───── Data to process

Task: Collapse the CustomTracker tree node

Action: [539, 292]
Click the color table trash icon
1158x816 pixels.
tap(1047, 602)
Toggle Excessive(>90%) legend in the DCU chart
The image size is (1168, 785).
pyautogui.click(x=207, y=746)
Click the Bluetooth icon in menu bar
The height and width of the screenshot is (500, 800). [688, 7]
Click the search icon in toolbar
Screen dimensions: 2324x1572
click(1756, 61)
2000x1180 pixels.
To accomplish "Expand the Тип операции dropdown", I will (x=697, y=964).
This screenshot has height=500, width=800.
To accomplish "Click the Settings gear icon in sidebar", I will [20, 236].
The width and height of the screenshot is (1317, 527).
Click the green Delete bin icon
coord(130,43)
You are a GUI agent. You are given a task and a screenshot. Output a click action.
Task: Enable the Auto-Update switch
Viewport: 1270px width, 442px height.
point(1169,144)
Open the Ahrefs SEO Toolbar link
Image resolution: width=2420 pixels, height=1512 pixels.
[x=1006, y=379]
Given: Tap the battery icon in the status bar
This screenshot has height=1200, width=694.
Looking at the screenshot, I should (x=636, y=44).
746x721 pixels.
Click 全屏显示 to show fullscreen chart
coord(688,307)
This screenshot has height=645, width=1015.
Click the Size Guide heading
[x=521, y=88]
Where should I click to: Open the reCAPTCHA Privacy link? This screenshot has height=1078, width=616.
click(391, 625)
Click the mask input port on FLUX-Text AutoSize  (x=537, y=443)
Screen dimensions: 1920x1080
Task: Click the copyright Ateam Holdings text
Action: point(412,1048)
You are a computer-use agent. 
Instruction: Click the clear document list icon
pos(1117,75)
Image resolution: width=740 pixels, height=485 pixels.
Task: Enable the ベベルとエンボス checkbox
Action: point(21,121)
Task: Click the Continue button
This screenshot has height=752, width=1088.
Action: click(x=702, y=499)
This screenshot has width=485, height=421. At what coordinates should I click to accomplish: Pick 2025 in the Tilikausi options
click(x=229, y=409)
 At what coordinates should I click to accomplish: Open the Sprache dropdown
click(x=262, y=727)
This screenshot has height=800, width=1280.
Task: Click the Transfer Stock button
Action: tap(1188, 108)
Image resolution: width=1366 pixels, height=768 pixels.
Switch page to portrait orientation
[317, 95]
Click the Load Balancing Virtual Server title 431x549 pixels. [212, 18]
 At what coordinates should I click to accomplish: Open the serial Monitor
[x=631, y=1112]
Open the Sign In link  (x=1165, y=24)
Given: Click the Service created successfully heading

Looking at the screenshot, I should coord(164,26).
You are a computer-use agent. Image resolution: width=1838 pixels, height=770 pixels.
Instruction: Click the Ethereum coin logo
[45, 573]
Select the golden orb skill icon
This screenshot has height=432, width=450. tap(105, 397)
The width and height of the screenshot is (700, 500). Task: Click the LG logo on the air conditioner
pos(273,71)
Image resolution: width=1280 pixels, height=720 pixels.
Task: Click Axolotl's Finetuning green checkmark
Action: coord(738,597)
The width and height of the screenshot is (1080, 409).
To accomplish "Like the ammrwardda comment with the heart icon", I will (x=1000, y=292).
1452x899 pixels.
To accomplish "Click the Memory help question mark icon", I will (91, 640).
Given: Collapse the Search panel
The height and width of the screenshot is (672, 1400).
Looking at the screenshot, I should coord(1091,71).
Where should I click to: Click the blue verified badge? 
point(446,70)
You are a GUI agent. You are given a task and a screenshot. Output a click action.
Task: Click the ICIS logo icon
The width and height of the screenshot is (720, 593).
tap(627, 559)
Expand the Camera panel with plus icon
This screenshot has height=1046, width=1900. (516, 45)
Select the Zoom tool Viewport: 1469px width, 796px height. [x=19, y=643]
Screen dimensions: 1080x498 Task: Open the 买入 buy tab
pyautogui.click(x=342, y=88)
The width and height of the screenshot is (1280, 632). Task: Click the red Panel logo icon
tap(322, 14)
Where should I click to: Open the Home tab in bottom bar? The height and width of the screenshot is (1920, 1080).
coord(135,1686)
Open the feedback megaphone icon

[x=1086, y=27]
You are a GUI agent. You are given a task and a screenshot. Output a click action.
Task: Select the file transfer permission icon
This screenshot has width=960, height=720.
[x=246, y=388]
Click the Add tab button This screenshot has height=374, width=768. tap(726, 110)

──────────

• Work to be completed:
Copy the rows verbatim, starting at the first row and ending at the line that contains "coord(130,43)", both included.

• Response to the exercise:
Task: Collapse the CustomTracker tree node

Action: [539, 292]
Click the color table trash icon
1158x816 pixels.
tap(1047, 602)
Toggle Excessive(>90%) legend in the DCU chart
The image size is (1168, 785).
pyautogui.click(x=207, y=746)
Click the Bluetooth icon in menu bar
The height and width of the screenshot is (500, 800). [688, 7]
Click the search icon in toolbar
Screen dimensions: 2324x1572
click(1756, 61)
2000x1180 pixels.
To accomplish "Expand the Тип операции dropdown", I will (x=697, y=964).
This screenshot has height=500, width=800.
To accomplish "Click the Settings gear icon in sidebar", I will [20, 236].
The width and height of the screenshot is (1317, 527).
Click the green Delete bin icon
coord(130,43)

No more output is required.